The county negotiated a contract with Securus in 2020 that dramatically reduced the cost of phone calls, in part by foregoing the millions of dollars it had previously been making through its contract with Securus.

The new contract set a rate of about one cent per minute for phone calls, which at the time was one of the lowest in the country. The county gave up about $3 million in revenue in order to reach that deal.

Reaching that deal was a yearslong battle for Dallas County Judge Clay Jenkins, who believes the county should not take money from inmates and their families.

“When you think about what our job is as a county, it’s not to make money off the relatives of the accused,” Jenkins said.
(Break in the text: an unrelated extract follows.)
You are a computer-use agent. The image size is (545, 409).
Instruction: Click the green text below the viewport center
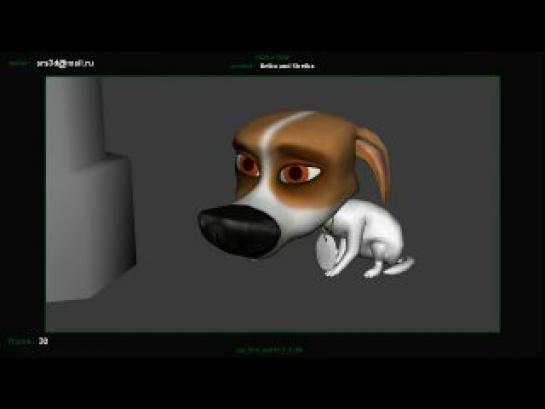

He added that giving inmates a connection to their families helps reduce recidivism, which in turn saves the county money that it would otherwise have to spend on housing that person.

Dallas County was able to recuperate the $3 million it lost from the Securus contract through increased tax revenue, Jenkins said. Dallas is among the fastest growing metropolitan areas in the country.

Dallas County did propose a deal that would recover payment from inmates who damage their tablet, which Jenkins said had been happening on occasion. The money would come from the detained person’s commissary account.

“The hope is that if it’s going to cost you something, you won’t damage it,” Jenkins said.